There were cops of a sort in medieval times, but I’d rather talk about a few modern fictional ones and why I like them:
1) Andrea Camilleri’s Inspector Montalbano.
2) Donna Leon’s Commissario Brunetti.
3) Peter Robinson’s Inspector Banks.
All three have things in common. They are flawed but not so horribly wounded by life that they can barely function. Not to say that the latter are uninteresting. Inspector Rebus is compelling, but he might have become intolerable in the hands of anyone less talented than Ian Rankin.
All use their wits, but Montalbano in particular is funny. Shakespeare was right when he put comic scenes in tragedies. Unrelenting misery, just like unmitigated mirth, is unendurable. Camilleri’s dialogue is riveting and distinct for each character. Reading one of his small gems is like eavesdropping with increasing delight as a witty couple at the next table has a little spat. Montalbano tries hard, and mostly with success, to be faithful to his distant, long-time girlfriend. He may insult his subordinates, but he is fiercely protective of them as well. Pragmatic, he will deal with the Mafia. Intuitive, he drives his less imaginative superiors wild with his unorthodox approaches. I love his wit, his passion for food, and touching moments of unusual innocence in a man dealing with a violent world. By the way, Camilleri is almost 90. An inspiration to all writers!

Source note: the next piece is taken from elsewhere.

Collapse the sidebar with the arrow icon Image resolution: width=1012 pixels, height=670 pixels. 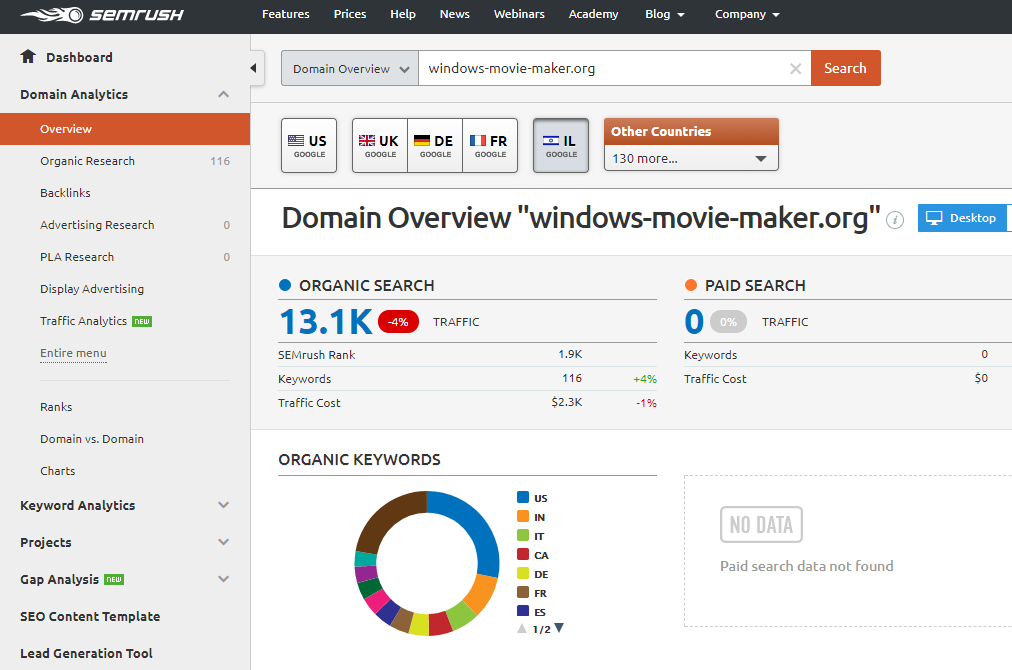pos(253,68)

The three detectives also live in very flawed worlds where groups, including governments, have perverted the concepts of justice. Brunetti is a more somber man than Montalbano but also gifted with a happy family life, albeit a wife and children who keep him from a comfortable mental rut. The hypocrisy of nations and the powerful is skewered in each book. The storm clouds of special interests always hover, but Leon paints individuals in many shades of gray. Brunetti’s superior is the errand boy of the powerful, yet even he cannot always be bought. The secretary, Elektra, hacks computers or charms others to illegally get information so the justice Brunetti believes in will prevail. I love his understanding of where the fine line must be drawn, his ability to see some victory in a larger defeat, and his enjoyment of ancient historians who teach him lessons applicable to the present.

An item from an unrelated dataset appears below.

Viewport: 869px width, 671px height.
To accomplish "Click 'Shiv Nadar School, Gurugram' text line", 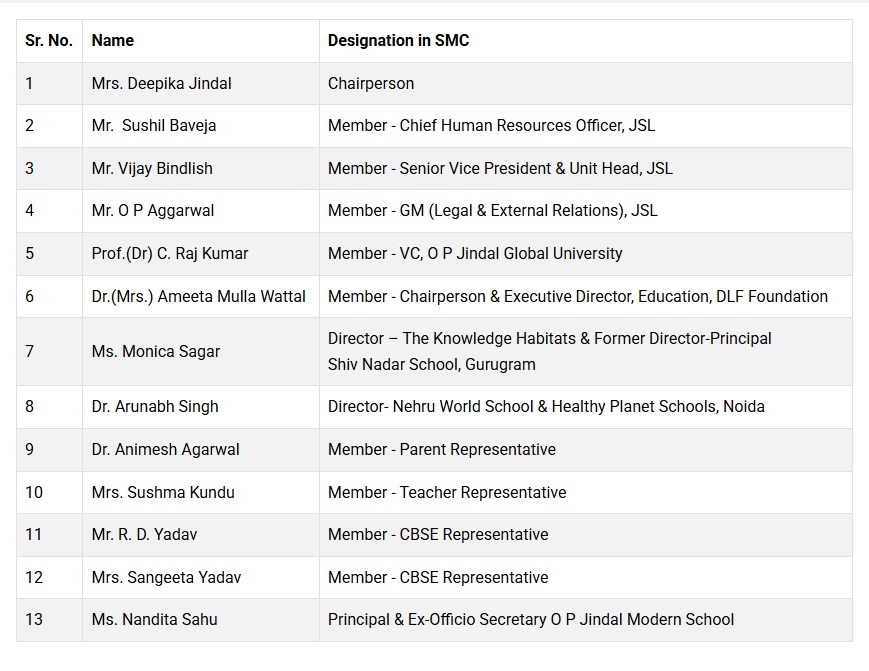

Many modern male detectives get badly beaten or shot up, snort lines or swallow quarts while making brilliant deductions, and lay lots of women. Inspector Banks is less bionic and therefore more compelling. I love Robinson’s work for the series pacing. Banks evolves slowly. We first meet a man who makes job changes so he can be more of a husband and father. He fails, and we grieve. His ongoing relationship with his kids both blunders and thrives. Some of his girlfriends we wish he’d keep. So does he. And when he is wounded, he suffers. Scars are left. I love the underlying decency of Banks, his anger at injustice, and I want the best for him. One of these days, I’d like him to be happy. Sadly, that might be the end of the series…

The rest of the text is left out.